Difference gel electrophoresis (DIGE) is a form of gel electrophoresis where up to three different protein samples can be labeled with size-matched, charge-matched spectrally resolvable fluorescent dyes (for example Cy3, Cy5, Cy2) prior to two dimensional gel electrophoresis.[1]
The three samples are mixed and loaded onto IEF (isoelectric focusing chromatography) for first dimension and the strip is transferred to a SDS PAGE. After the gel electrophoresis, the gel is scanned with the excitation wavelength of each dye one after the other, so each sample can be seen separately (if we scan the gel at the excitation wavelength of the Cy3 dye, we will see in the gel only the sample that was labeled with that dye). This technique is used to see changes in protein abundance (for example, between a sample of a healthy person and a sample of a person with disease), post-translational modifications, truncations and any modification that might change the size or isoelectric point of proteins. The binary shifts might be left to right (change in isoelectric point), vertical (change in size) or diagonal (change in both size and isoelectric point). Reciprocal Labeling is done to make sure the changes seen are not due to dye-dependent interactions.
It overcomes limitations in traditional 2D electrophoresis that are due to inter-gel variation. This can be considerable even with identical samples. Since the proteins from the different sample types (e.g. healthy/diseased, virulent/non-virulent) are run on the same gel they can be directly compared. To do this with traditional 2D electrophoresis requires large numbers of time-consuming repeats.

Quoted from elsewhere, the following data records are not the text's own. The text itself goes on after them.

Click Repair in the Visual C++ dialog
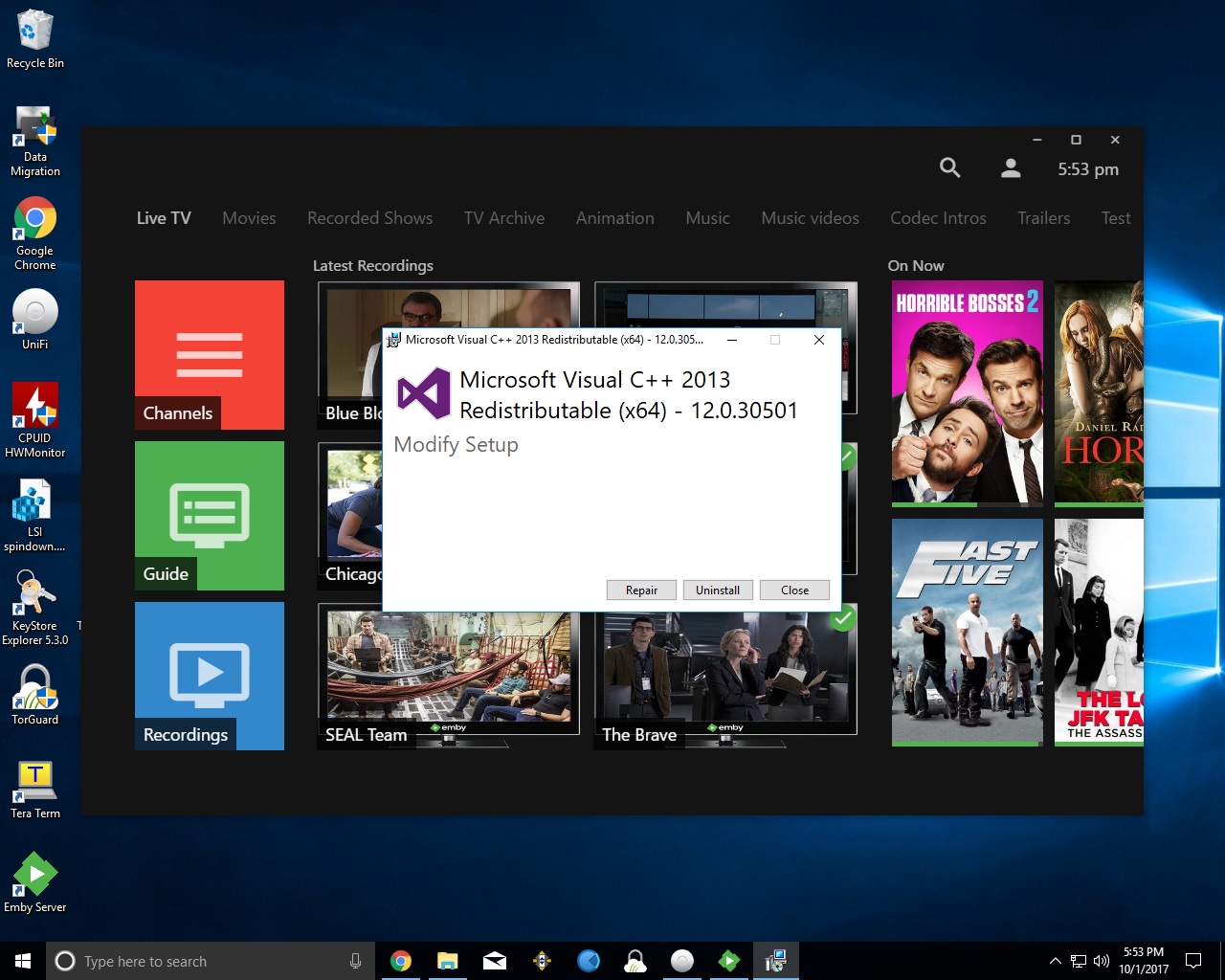This screenshot has height=980, width=1225. 640,590
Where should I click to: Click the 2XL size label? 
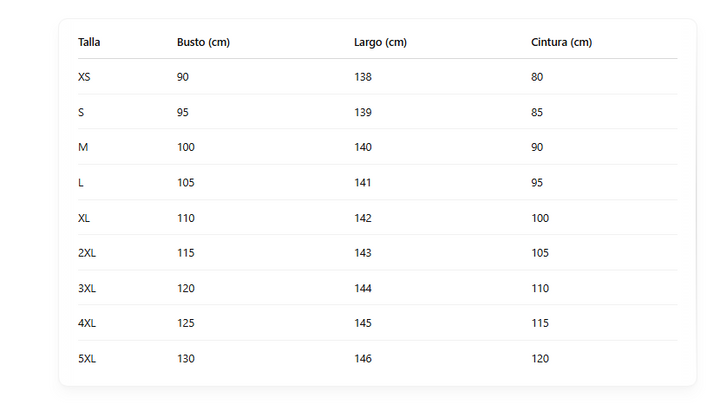(87, 253)

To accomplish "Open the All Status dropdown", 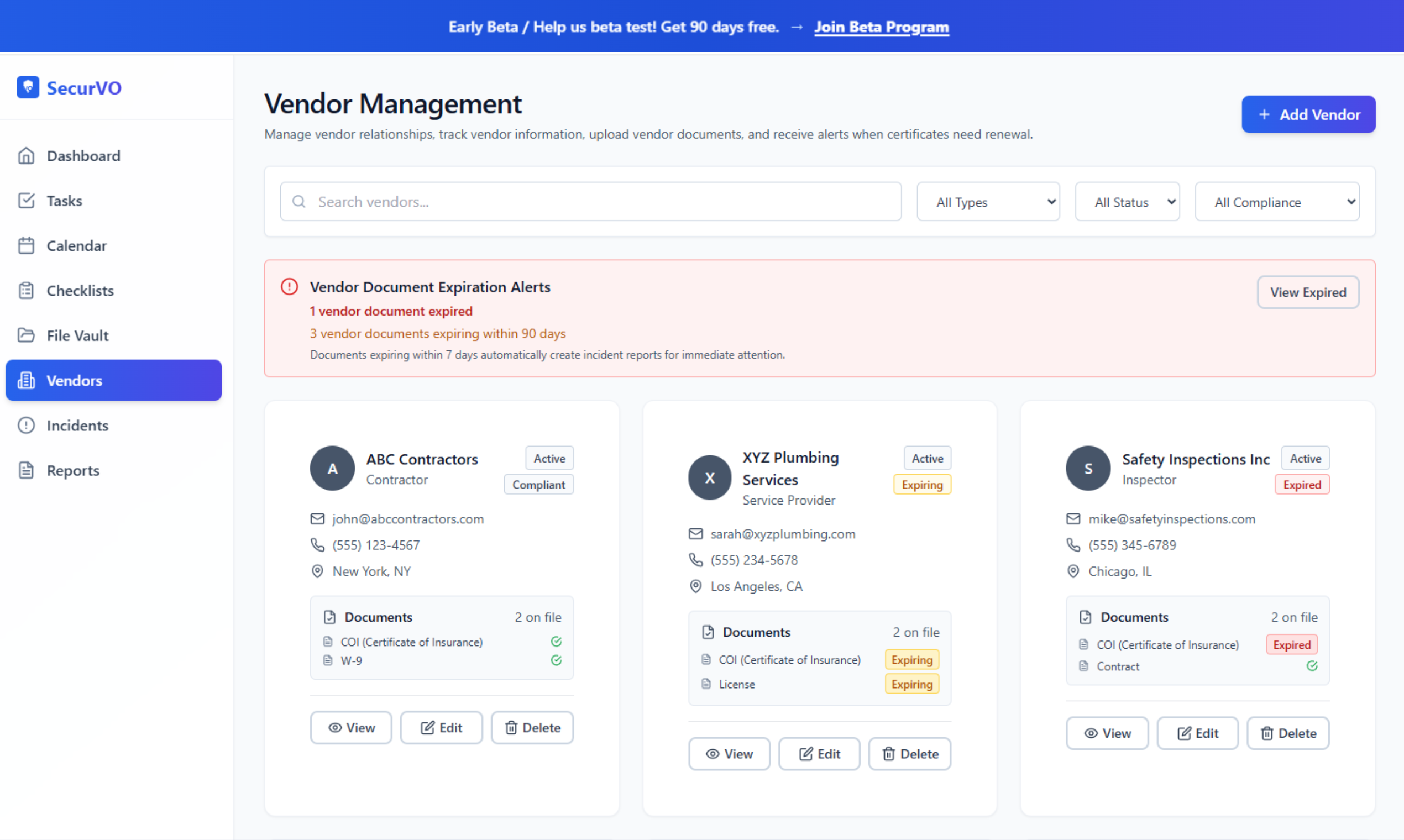I will [1127, 201].
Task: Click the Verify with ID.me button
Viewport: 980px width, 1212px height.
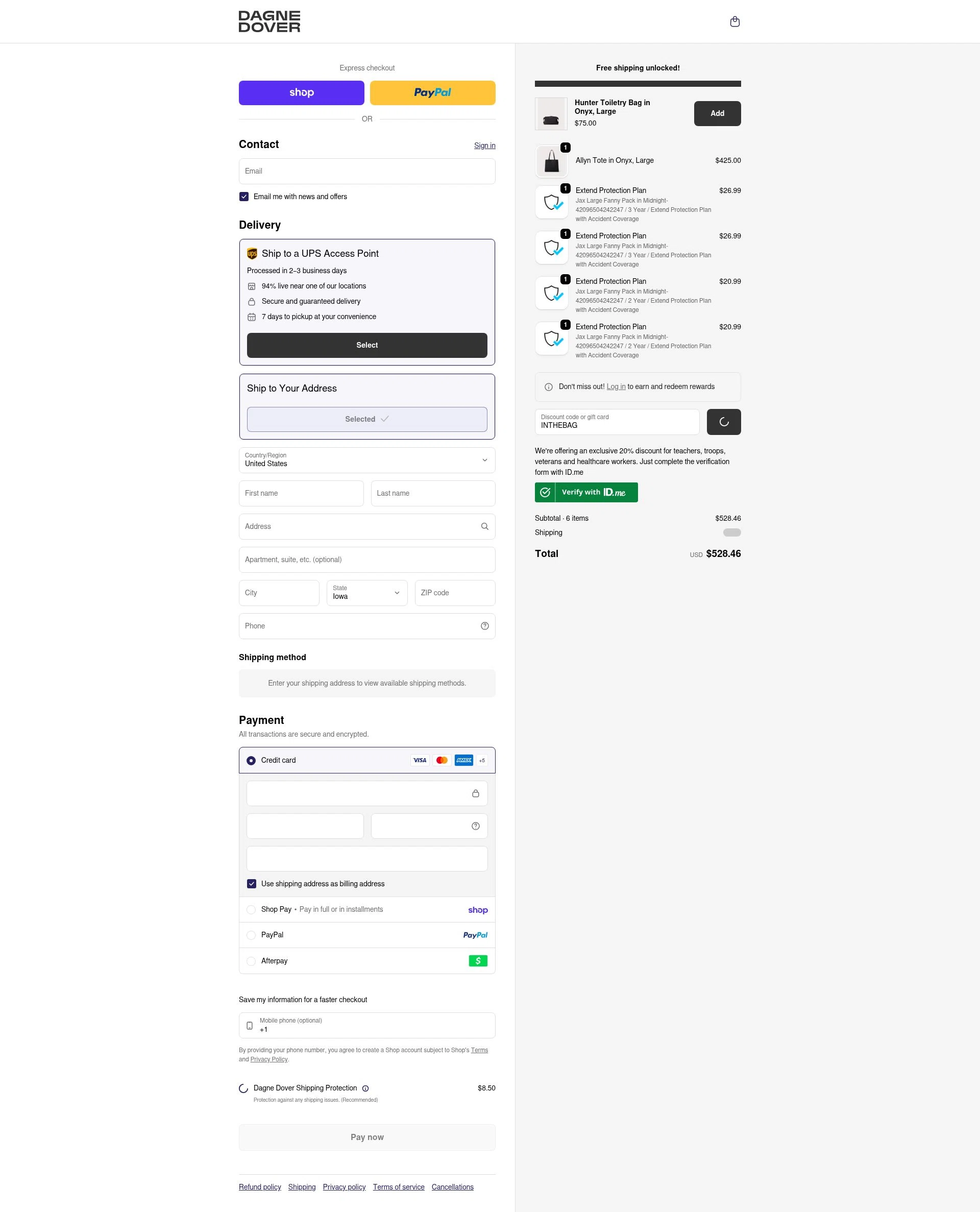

In experiments comprising several gels, a common technique is to include an internal standard in each gel. The internal standard is prepared by mixing together several or all of the samples in the experiment. This allows the measurement of the abundance of a protein in each sample relative to the internal standard. Since the amounts of each protein in the internal standard is known to be the same in every gel, this method reduces inter-gel variation.[2]